A walk outside guides visitors to a set of historic cotton pens and the museum's interpretive cotton patch, then to the 1916 Dortch Gin Exhibit building that features a 1920s two-stand Munger cotton gin and cotton press that has been authentically preserved and assembled in its original configuration by ginning experts.
Dortch's 1943, 10,000 sq. ft. Seed Warehouse No. 5[6] is listed on the National Register of Historic Places. It was used to store and distribute the cotton, soybean, and rice seeds he developed. The building is now an open exhibit space easily accessible to the public.
Other outside exhibits include farm implements and the Historic Tractor Exhibit which houses five rare antique tractors and cultivators, three mechanical cotton pickers, two steam traction engines, and one cotton/hay bailer.
The museum is located along the Harper's Loop Cyclist Bike Trail. Harper's Loop is a 37-mile bike trail in North Little Rock, Arkansas. The trail starts at the Arkansas Inland Maritime Museum submarine and follows the signs for Harper’s Loop along the Arkansas River Trail to Hwy 161. From there it travels a few miles south, enjoying a beautiful stretch of riding under the shade of century-old pecan trees. The trail then travels approximately eight miles east on Hwy. 232 (Walter Estes Road) and passes Charlotte’s Eats and Sweets in Keo, Arkansas, before turning north on Hwy. 165 to Scott.
Some interesting stops here along 165 include Plum Bayou Mounds Archeological State Park, a National Historic Landmark that preserves Native American mounds and is now one of the largest archeological sites in the lower Mississippi River Valley, and Plantation Agriculture Museum State Park. It's a popular route for cycling groups. The trail is an easy flat and scenic, out-and-back that breezes by some of the state’s finest farmland, with rows and rows of cotton, corn, rice and soybeans, passing through the Western Arkansas Delta and Arkansas Grand Prairie region.
The museum is also a popular rest stop on the annual Tour de Rock bicycle race. Tour de Rock's mission is to fight cancer and help CARTI deliver the most advanced cancer care. It is one of Arkansas’ largest cycling events and is considered the fastest Century Ride in the South. It attracts cyclists from all over the southern region to ride pancake-flat routes that wind and weave 25, 50, 62, and 100-mile routes through Central Arkansas. Tour de Rock is a well-supported ride with plenty of rest stops and an after-party with great food, a beer garden and music.
The Arkansas Antique Tractor and Engine Show began in 1992 under the name Antique Power Days. It is held the weekend after Labor Day each year. The name was changed in 2000 to be more descriptive of the nature of the event. The event is a show that features antique tractors and engines for the public to see running and on exhibit on the museum grounds.

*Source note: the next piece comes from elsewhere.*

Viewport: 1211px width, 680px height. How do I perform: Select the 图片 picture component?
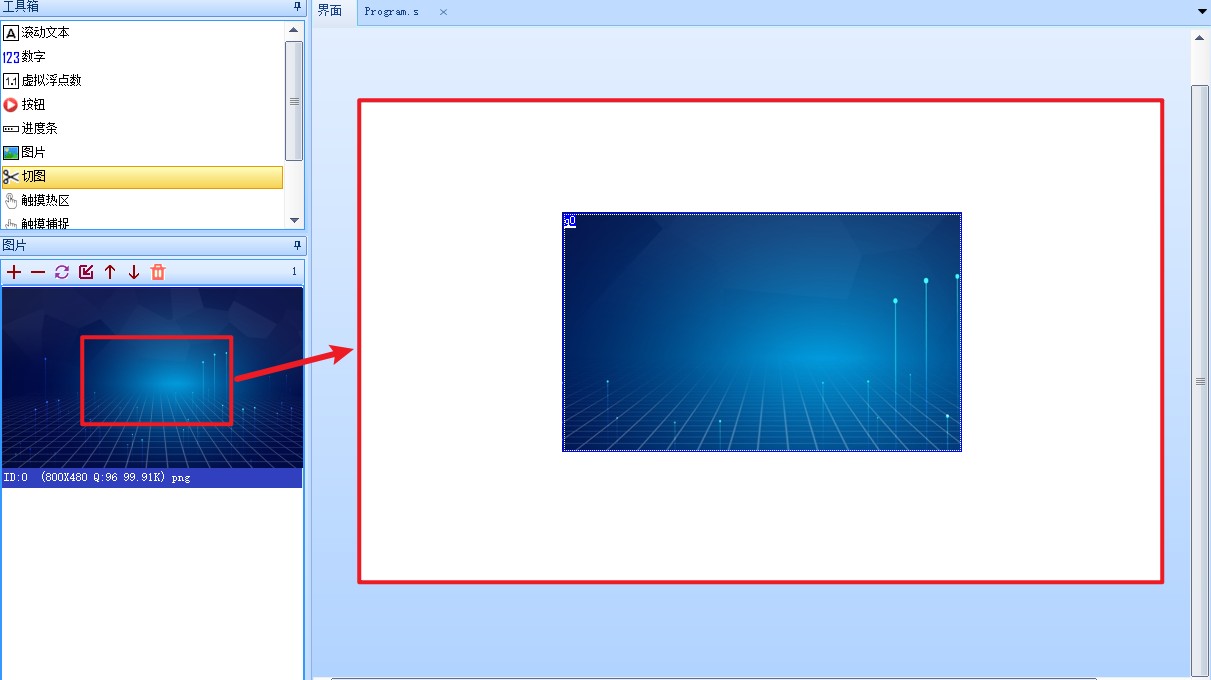tap(33, 153)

The Historic Holiday Open House is a holiday program held every December in the Main Gallery of the museum. Activities include making period crafts (including holiday ornaments, gifts and, décor), decorating graham cracker houses, Annual Plantation Prize Pecan Pie Competition, sipping hot cocoa or wassail, and enjoying holiday treats.
Spring Exhibit Opening is an event centered around the opening of the year's larger temporary exhibit. An opening ceremony and reception is included.